Relatore d’eccezione della Conferenza l’Avv. Abdelaziz Essid, componente del “quartetto del dialogo” che portò durante la “rivoluzione dei gelsomini” al processo di pacificazione in Tunisia e quartetto che per questo fu premiato con il premio Nobel per la pace nel 2015.

Una vera e propria lezione di pace, quella che l’Avv. Essid ha tenuto di fronte ad una platea gremita di studenti provenienti dai vari Istituti di scuola superiore di secondo grado di Roma: libertà, diritti, flussi migratori, legalità, tra i tanti temi trattati. Attraverso gli eventi che hanno investito la Tunisia nel 2011, dalla Rivoluzione dei Gelsomini che ha portato alla caduta del Presidente Ben Ali, all’inseguimento di una democrazia pluralista; e attraverso la cosiddetta “questione libica” (quanto mai attuale considerando gli ultimi tristi eventi relativi allo sbarco dei migranti), il Premio Nobel Essid ha toccato nodi e questioni aperte come il terrorismo, le distorsioni del sistema internazionale e il dialogo tra i popoli. Non sono mancate però parole di speranze rivolte ai giovani: “Viaggiate, studiate, approfondite. Non abbiate paura di impegnarvi in politica e nella società civile, perché voi siete il futuro”, le parole di Abdelaziz Essid agli studenti.

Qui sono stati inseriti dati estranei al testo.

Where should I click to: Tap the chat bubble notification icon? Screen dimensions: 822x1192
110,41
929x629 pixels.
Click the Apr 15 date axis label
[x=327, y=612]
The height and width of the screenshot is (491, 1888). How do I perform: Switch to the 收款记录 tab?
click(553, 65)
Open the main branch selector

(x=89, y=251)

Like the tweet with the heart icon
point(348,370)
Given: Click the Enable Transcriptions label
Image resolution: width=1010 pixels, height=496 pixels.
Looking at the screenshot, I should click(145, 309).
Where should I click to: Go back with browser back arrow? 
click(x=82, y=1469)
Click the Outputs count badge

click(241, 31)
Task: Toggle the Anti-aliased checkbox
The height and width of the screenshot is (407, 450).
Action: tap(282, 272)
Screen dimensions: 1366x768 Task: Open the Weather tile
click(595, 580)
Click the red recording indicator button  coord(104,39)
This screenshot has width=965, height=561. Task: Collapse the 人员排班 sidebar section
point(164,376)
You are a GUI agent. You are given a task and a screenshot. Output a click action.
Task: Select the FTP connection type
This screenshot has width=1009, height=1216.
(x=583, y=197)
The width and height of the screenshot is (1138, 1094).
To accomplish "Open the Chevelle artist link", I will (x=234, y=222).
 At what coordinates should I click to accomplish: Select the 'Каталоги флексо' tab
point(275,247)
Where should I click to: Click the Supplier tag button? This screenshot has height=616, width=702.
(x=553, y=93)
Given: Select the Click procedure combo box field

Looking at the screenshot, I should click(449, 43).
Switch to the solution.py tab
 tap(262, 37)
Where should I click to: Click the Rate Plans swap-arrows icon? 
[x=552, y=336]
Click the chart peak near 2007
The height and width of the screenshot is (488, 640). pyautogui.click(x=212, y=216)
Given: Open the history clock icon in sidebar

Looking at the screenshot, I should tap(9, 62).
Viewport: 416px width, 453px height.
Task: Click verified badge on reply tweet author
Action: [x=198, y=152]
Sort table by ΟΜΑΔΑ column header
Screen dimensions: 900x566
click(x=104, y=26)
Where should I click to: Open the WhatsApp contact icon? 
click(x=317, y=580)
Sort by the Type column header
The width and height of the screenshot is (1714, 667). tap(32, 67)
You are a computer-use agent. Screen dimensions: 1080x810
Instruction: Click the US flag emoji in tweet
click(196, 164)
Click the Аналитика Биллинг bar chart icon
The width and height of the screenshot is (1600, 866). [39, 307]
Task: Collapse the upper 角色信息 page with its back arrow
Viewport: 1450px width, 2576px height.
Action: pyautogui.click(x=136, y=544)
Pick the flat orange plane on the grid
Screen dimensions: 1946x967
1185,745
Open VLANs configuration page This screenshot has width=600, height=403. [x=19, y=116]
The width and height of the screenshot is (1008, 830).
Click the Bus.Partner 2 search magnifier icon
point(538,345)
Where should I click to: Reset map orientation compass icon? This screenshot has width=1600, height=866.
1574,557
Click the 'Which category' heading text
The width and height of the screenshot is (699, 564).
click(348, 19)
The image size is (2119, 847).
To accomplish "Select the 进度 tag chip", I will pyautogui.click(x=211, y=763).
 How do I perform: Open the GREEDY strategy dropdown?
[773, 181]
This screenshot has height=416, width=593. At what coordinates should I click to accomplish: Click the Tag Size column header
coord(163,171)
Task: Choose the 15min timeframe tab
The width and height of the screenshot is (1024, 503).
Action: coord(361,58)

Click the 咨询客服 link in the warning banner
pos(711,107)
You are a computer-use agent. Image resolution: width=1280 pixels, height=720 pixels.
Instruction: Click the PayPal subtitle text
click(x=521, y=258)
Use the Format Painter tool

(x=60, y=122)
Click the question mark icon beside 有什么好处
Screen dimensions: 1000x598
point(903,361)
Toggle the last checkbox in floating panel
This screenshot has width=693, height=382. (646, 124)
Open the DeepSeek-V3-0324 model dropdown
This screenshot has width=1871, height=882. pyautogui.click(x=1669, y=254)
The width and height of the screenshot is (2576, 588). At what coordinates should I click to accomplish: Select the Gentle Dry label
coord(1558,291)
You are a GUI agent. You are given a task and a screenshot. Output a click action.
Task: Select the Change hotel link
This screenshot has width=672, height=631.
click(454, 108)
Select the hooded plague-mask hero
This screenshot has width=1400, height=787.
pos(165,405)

La Conferenza rientra nella mission che il Rotary International – unica associazione privata nel mondo ad essere presente come membro consultivo ai tavoli del 4 enti soprannazionali dell’ONU (ECOSOG, OMS, UNESCO, UNICEF) – porta avanti sin dalla proclamazione 1917, della Missione della Fondazione Rotary: “avanzare la comprensione, la buona volontà e la pace nel mondo”. L’obiettivo rotariano di un mondo di pace e tolleranza è stato inseguito indefessamente con forum, simposi mondiali sulla promozione della pace, nonché con la collaborazione di oltre 60 anni con l’ONU e con iniziative locali come il Gruppo d’azione rotariana per la pace. Ma l’impegno più significativo del Rotary in tale campo è il suo programma dei Centri della pace del Rotary, creato nel 2002: ogni anno il programma prepara alcuni dei professionisti mondiali più dediti e brillanti per renderli pronti a promuovere cooperazioni nazionali e internazionali e a risolvere conflitti. Grazie a questo programma sono oltre 900 oggi “i borsisti della pace” che stanno applicando le loro competenze in vari campi, risolvendo conflitti di confine nell’Africa occidentale, sviluppando programmi di assistenza presso la Banca Mondiale, stilando bozze di proposte legislative per proteggere i bambini sfruttati in Brasile, fornendo protezione ai diplomatici USA e in tante altre carriere nel campo della pace.

Tra gli altri relatori sono intervenuti inoltre: Beatrice Covassi, Capo della rappresentanza della Commissione Europea; Gregory Polan, Abate Primate della Confederazione Benedettina, Padre Benoit Standaert, parte del board dell’organizzazione mondiale dei Benedettini DIM – MID per il dialogo interreligioso monastico, Claudia Jurt Steiger, Presidente Fondazione JURT, Giovanna Spadaro, Presidente Rotary Club Roma Giulio Cesare, Pierina Cavataio, Preside Highlands Institute of Rome e Silvano Scelzo, Docente di Storia della Chiesa.